Smoothed Differentiation

Experimental

Smoothed differentiation is experimental and currently supports problems with zero and nonnegative cones only (LPs and QPs). Support for SOC, exponential, and power cones is planned.

When differentiating through a conic solver, the gradients can be discontinuous at points where the active set changes (e.g., a constraint switches between active and inactive). Smoothed differentiation addresses this by computing gradients from a nearby point on the central path rather than the exact solution, producing smooth gradient curves that are better behaved for gradient-based optimization.

Usage

Enable smoothed differentiation via IPMSettings:

import moreau

settings = moreau.Settings(
    enable_grad=True,
    ipm_settings=moreau.IPMSettings(
        diff_method='smoothed',
        diff_smoothing_mu=1e-4,   # smoothing level (default)
    ),
)

The diff_smoothing_mu parameter controls the amount of smoothing. Larger values produce smoother gradients at the cost of accuracy relative to the exact solution; smaller values are closer to the exact (possibly discontinuous) gradients.

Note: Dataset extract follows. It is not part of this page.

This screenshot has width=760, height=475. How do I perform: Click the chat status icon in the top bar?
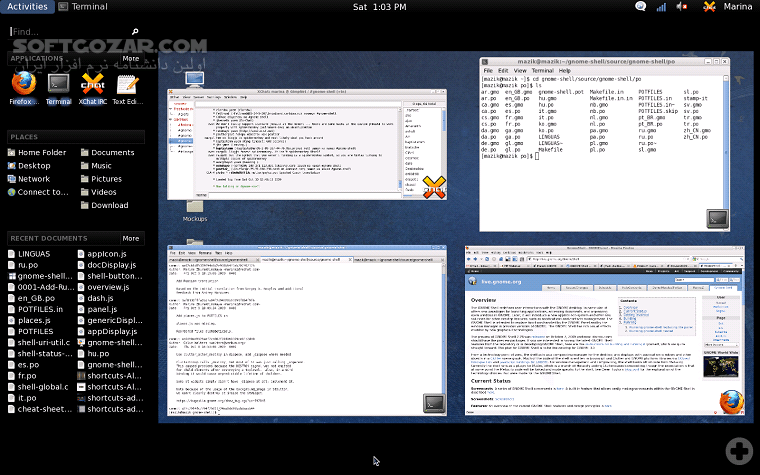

This works with all Moreau APIs: NumPy backward(), PyTorch autograd, and JAX grad.

PyTorch

from moreau.torch import Solver

solver = Solver(
    n=n, m=m,
    P_row_offsets=P_ro, P_col_indices=P_ci,
    A_row_offsets=A_ro, A_col_indices=A_ci,
    cones=cones,
    settings=moreau.Settings(
        ipm_settings=moreau.IPMSettings(
            diff_method='smoothed',
            diff_smoothing_mu=1e-3,
        ),
    ),
)

solver.setup(P_values, A_values)
solution = solver.solve(q, b)
solution.x.sum().backward()  # smooth gradients

JAX

import jax
from moreau.jax import Solver

solver = Solver(
    n=n, m=m,
    P_row_offsets=P_ro, P_col_indices=P_ci,
    A_row_offsets=A_ro, A_col_indices=A_ci,
    cones=cones,
    settings=moreau.Settings(
        ipm_settings=moreau.IPMSettings(
            diff_method='smoothed',
            diff_smoothing_mu=1e-3,
        ),
    ),
)

grad_fn = jax.grad(lambda q: solver.solve(P_data, A_data, q, b).x.sum())
dq = grad_fn(q)  # smooth gradients

Effect of Smoothing

The plot below shows how smoothed differentiation affects the gradient \(\partial x^* / \partial q\) for a simple nonnegative-cone problem. The problem is parameterized by a scalar \(q\) that sweeps through a non-differentiable point (where the active set changes). The exact gradient (dashed black) has a sharp discontinuity; the smoothed gradients (colored curves) replace this with a smooth transition. Larger \(\mu\) produces more smoothing.

Nonnegative Cone

\[\min \; \tfrac{1}{2}x^2 + qx \quad \text{s.t.} \quad x \geq 0\]
Smoothed gradients for nonnegative cone

How It Works

The standard (exact) backward pass differentiates the KKT conditions and uses the Jacobian \(H = D\Pi_{\mathcal{K}^*}(u)\) of the dual cone projection. This Jacobian is discontinuous at cone boundaries.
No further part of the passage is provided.